WORK INSTRUCTIONS:
A. The passage on women entrepreneurs names the ways women entrepreneurs may differ from male counterparts. List every one of them.
B. Carry on the passage on women entrepreneurs, starting after its final sentence.

SOURCE EXTRACT:
------------------------------------------------------------

Entrepreneur Program, BRI
School of Business Administration
University of Southern California
Los Angeles, CA 90089-1421



Principal Topics

Research over many years has helped us understand the nature of women entrepreneurs, their businesses, and how they may differ from their male counterparts in terms of characteristics, experience, skills, motivation, and intent. Significant evidence from the study of women-owned businesses indicates that although they represent one of the fastest growing segments of the US economy, they lag behind men-owned businesses in size as measured by sales and income. Prior research has tended to pool all women entrepreneurs into one group and report averages, the effect of which has been to mask the nature and achievements of women in high growth, often non-typical industries with enormous numbers of women who start small businesses, principally in retail and service areas. Researchers have also learned that the ultimate size a business reaches appears to be determined by the size at start-up. To the extent that this is true, this study sought to determine if factors exist at the conception of women’s businesses that might predict business performance, specifically, which businesses will eventually achieve large scale in terms of revenues.

------------------------------------------------------------

COLLECTED MATERIAL:
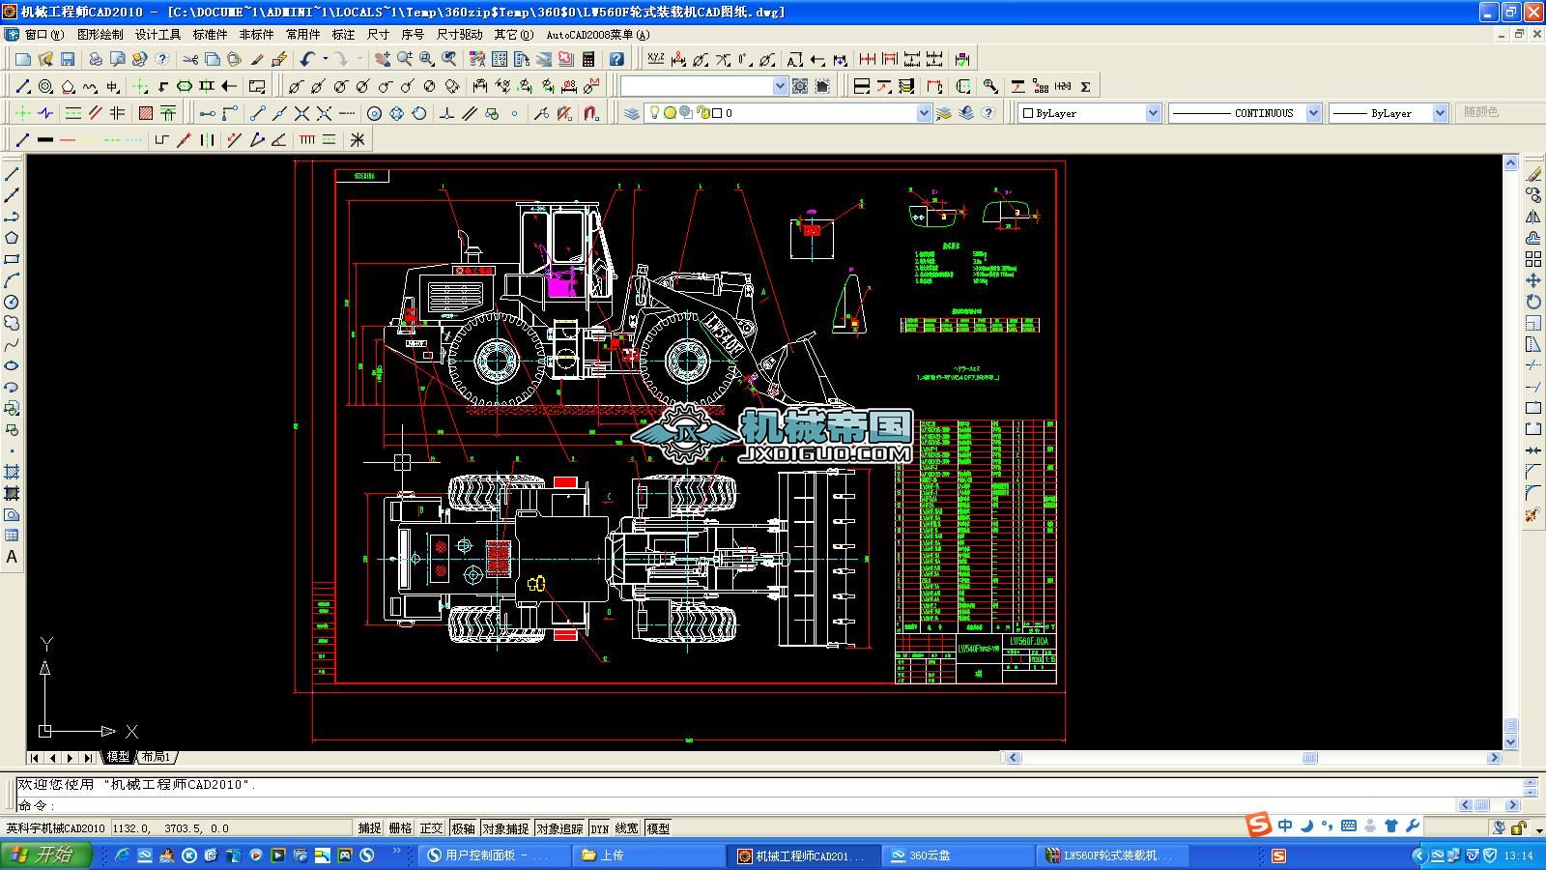Toggle 对象捕捉 object snap in status bar

[x=505, y=828]
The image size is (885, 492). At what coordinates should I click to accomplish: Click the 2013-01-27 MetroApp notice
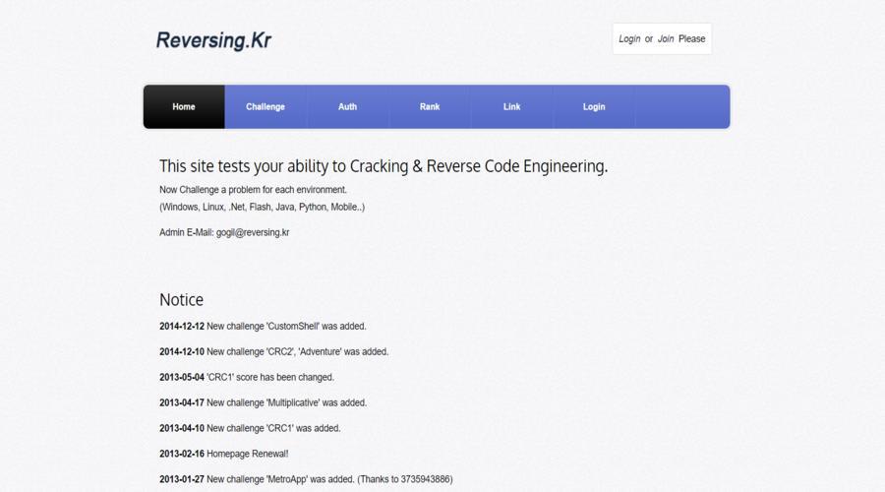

------------------------------------------------------------

OUTPUTS FOR THE TASKS:
A.
- characteristics
- experience
- skills
- motivation
- intent

B.
The sample for the research consisted of 1,400 women business owners who responded to a 1994 National Association of Women Business Owners (NAWBO) survey of their membership. An effort was made to use only serious businesses that had already transitioned out of the incubation stage, that were start-ups as opposed to businesses that had been purchased, and that were no longer relying solely on start-up resources. Firms at least two years, but less than eight years old were selected as representing the adolescent stage of the business. "Serious" businesses were those in which the respondent indicated they worked at least 35 hours per week in the business and they owned at least 50% of the business. The qualifying group of businesses was divided further into two groups: (1) those with sales revenues in the top 25% of their cohort group (industry); and (2) those in the bottom 25% of their cohort group in terms of sales revenues. Sales revenue was the dependent variable in the study. Independent variables were grouped as (1) intention variables: expectation of sales growth, interest in the financial performance of the company, and hours spent at work; (2) financial variables: the use of credit cards, lack of capital, banking relationship, and commercial loan; and (3) situational variables: previous business education, dependent children at home, and being married.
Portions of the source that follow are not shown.